Why: Because debating the topic of greatness is almost as fun as discovering something that is truly great.
What: Revered chef Julia Child was wrong, wrong and triple-dog wrong about Santa Barbara’s La Super-Rica Taqueria. Or else Julia Child was right, right and triple-dog right about La Super-Rica Taqueria.
Why: Below the green hills and muddy shores of the Point Reyes Peninsula, the San Andreas fault lurks. Meanwhile, above ground, cows graze and cyclists zoom down two-lane roads. In its beauty, fragility and increasing wealth, this is an emblematic piece of the Bay Area.
What: Seismologists say the peninsula sits atop the Pacific plate, which slowly lurches to the northwest while the North American plate (on the other side of Highway 1) lurches to the southwest. The seam between those plates is the San Andreas fault , California's most notorious physical flaw, stretching about 800 miles north and up to 10 miles deep from the Salton Sea to Mendocino County. Consider its disastrous potential as you walk the Point Reyes National Seashore's 0.6-mile Earthquake Trail (wheelchairs and dogs welcome), which starts near the seashore's Bear Valley Visitor Center and leads to a reconstructed fence that was displaced 16 feet in 40 seconds in the quake of 1906.

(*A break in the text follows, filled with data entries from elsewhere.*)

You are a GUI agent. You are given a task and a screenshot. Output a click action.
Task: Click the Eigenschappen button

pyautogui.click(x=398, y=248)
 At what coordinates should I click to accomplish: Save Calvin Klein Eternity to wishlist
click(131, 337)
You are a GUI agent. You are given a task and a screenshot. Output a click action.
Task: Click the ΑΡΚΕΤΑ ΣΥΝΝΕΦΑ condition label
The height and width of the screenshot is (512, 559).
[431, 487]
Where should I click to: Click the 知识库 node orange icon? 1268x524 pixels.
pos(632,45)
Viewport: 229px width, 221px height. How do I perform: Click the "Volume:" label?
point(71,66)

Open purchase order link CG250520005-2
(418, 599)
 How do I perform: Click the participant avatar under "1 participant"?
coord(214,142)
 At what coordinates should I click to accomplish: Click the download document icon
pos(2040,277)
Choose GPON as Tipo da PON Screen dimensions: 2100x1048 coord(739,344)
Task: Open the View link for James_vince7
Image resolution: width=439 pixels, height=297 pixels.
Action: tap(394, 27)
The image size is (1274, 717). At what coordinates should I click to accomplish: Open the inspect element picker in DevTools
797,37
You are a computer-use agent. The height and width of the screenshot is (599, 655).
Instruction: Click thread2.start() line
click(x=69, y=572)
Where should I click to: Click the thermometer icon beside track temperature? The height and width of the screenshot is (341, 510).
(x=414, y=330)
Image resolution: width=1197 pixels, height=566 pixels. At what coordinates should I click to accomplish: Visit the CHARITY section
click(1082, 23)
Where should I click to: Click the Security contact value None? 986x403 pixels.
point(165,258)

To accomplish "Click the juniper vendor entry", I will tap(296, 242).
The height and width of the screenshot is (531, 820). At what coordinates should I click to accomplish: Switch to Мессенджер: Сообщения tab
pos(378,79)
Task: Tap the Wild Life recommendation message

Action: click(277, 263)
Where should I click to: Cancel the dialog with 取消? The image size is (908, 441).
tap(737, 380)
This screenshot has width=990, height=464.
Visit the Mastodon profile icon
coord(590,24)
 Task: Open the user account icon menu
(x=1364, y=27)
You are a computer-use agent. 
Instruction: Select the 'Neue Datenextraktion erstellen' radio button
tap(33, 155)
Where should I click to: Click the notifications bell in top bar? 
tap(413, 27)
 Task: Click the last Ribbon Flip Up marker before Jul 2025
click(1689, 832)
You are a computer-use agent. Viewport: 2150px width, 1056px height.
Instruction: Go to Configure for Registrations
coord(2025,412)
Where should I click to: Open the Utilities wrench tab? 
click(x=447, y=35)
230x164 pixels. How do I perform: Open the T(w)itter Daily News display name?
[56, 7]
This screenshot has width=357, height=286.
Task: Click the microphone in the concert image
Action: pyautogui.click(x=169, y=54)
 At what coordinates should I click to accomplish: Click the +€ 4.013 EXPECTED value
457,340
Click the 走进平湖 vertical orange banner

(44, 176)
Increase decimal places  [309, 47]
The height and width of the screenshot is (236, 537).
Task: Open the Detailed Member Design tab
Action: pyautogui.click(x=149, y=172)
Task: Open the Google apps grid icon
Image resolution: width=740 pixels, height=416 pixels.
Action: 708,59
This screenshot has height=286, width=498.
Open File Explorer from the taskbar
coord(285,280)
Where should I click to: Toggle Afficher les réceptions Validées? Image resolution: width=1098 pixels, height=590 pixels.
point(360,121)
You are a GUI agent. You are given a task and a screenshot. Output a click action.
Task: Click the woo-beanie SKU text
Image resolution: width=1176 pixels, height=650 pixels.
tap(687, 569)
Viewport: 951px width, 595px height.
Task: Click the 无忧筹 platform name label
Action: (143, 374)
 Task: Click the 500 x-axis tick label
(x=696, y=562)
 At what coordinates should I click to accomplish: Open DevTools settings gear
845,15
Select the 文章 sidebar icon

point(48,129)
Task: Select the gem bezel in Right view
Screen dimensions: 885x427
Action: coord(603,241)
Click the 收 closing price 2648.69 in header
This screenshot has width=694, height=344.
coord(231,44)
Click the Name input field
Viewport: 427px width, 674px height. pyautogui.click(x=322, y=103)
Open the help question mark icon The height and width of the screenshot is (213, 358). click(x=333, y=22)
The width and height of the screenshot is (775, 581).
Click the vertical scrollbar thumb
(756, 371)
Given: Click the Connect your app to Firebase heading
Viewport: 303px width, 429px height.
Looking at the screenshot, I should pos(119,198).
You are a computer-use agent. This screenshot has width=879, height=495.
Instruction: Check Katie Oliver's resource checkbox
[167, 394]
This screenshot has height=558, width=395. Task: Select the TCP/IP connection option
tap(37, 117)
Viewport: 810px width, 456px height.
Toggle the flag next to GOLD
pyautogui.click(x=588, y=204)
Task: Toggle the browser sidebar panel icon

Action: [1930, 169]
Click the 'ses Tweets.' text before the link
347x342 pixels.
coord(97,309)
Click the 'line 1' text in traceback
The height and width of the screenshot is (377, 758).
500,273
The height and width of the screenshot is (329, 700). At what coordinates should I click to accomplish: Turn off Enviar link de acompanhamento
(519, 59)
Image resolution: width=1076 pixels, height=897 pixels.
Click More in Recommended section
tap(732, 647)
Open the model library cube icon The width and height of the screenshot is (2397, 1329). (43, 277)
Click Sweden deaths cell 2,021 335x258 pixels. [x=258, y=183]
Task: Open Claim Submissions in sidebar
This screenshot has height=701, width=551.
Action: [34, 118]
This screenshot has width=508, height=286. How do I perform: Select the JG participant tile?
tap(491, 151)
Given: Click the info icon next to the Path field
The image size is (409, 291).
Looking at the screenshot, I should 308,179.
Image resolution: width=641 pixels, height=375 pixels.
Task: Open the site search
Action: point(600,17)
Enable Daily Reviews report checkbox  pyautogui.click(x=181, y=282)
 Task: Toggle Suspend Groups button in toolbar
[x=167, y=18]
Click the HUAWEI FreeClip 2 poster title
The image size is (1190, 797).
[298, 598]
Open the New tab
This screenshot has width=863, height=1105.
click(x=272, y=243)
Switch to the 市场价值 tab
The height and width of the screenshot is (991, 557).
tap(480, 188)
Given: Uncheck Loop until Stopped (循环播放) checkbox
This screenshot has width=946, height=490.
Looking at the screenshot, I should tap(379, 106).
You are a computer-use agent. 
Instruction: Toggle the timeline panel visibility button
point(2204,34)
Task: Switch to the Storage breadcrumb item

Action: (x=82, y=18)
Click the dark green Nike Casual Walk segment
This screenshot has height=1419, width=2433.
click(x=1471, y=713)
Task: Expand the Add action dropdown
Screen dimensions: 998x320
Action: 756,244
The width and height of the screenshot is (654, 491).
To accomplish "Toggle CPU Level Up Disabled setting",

Or just look at Tomales Bay, which follows the path of the fault.
Why: You can have a drink and toast the history of a well-loved author, all in one stop in Oakland. Afterward, you’ll have a great appreciation for the words “catawampus” and “Call of the Wild.”
What:Heinold’s First and Last Chance Saloon, which dates to 1883, sits in at the edges of the now presentable Jack London Square in Oakland. Thanks to the 1906 earthquake, the bar sank irreparably and now requires a step down. Inside the slanting saloon — especially sitting at the bar — you can feel drunk even when you’re completely sober.
The other reason to visit: Writer Jack London used to hang out here, perhaps to escape his dismal, impoverished life in Oakland, where he lived with his mother, Flora, and his stepfather, John, whose surname he took.